Intel’s main challenge has been in getting the power demands of mobile CPUs into reasonable ranges, and new developments like their 3D transistor technology should go far in solving that.

I’m hoping that, if nothing else, Intel’s sheer size and presence will enable and empower a rich, open MeeGo ecosystem.  One where any service provider can find a foothold, and customers can decide who survives based on quality and depth of service rather than be stuck with the results of paranoid, protectionist behaviors.  As things look now, with Google asserting more control over Android, MeeGo may well be the sole solution in that regard.  And as more manufacturers plug into Intel’s vision, the possibilities will just increase.


2 responses to “Intel and the Open Ecosystem

  1. From hw persperctive as well, Intel is more open than ARM. When you have x86 tablet / whatever, you know you can get MeeGo on it quite easily. Dealing with ARM stuff requires an expert.
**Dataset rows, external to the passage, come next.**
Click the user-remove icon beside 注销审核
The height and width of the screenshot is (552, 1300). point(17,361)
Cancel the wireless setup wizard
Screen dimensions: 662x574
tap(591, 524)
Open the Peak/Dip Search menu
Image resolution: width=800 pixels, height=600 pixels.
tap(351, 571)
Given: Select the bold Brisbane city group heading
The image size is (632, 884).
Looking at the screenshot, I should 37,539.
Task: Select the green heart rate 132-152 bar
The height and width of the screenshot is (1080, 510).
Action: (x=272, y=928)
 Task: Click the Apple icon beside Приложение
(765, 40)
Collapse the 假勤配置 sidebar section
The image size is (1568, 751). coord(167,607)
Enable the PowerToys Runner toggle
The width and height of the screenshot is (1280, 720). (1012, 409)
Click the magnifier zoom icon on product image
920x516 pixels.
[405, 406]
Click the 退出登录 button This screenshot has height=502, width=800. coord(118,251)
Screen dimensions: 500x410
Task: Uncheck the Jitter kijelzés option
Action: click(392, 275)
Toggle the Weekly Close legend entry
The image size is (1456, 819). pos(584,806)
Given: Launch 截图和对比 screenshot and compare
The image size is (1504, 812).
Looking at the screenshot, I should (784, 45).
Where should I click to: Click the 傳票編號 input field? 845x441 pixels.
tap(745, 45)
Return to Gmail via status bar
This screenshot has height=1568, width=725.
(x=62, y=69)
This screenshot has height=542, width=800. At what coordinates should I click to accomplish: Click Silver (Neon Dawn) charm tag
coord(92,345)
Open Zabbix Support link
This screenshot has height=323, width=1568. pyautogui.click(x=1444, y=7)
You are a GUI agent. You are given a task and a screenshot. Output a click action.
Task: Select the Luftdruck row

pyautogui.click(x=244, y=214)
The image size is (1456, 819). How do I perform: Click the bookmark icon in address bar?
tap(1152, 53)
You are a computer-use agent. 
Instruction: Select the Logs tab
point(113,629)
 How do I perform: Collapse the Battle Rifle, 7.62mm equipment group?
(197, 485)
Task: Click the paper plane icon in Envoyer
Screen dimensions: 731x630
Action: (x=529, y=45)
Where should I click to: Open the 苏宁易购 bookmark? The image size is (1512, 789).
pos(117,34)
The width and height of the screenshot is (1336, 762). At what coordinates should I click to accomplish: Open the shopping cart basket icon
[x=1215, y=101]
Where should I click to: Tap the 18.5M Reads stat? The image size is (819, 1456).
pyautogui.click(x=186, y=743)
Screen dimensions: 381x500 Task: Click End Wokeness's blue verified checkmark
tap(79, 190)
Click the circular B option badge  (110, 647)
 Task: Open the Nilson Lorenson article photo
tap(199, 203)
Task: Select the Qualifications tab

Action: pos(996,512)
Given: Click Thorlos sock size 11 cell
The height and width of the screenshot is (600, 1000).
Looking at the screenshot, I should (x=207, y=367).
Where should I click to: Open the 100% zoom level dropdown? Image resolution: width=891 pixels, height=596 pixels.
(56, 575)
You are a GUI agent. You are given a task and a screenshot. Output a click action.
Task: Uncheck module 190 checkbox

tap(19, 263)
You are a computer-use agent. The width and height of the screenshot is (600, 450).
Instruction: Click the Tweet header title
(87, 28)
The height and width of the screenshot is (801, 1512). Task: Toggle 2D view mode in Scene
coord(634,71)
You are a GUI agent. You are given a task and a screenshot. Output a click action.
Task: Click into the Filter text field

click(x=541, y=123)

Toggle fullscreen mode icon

This expands your options as far as hardware goes – you don’t need to buy a device that explicitly targets meego, you buy an x86 device and put meego on it. Just like you don’t buy a Linux computer today, you buy any x86 device out there and install your own OS.

    That’s why I hope Intel gets very competive in mobile landscape asap. AMD may come in time, but I don’t really care – I run AMD on my desktop because I’m a cheapskate when it comes to buliding my own PC’s, but for mobile I don’t care that much.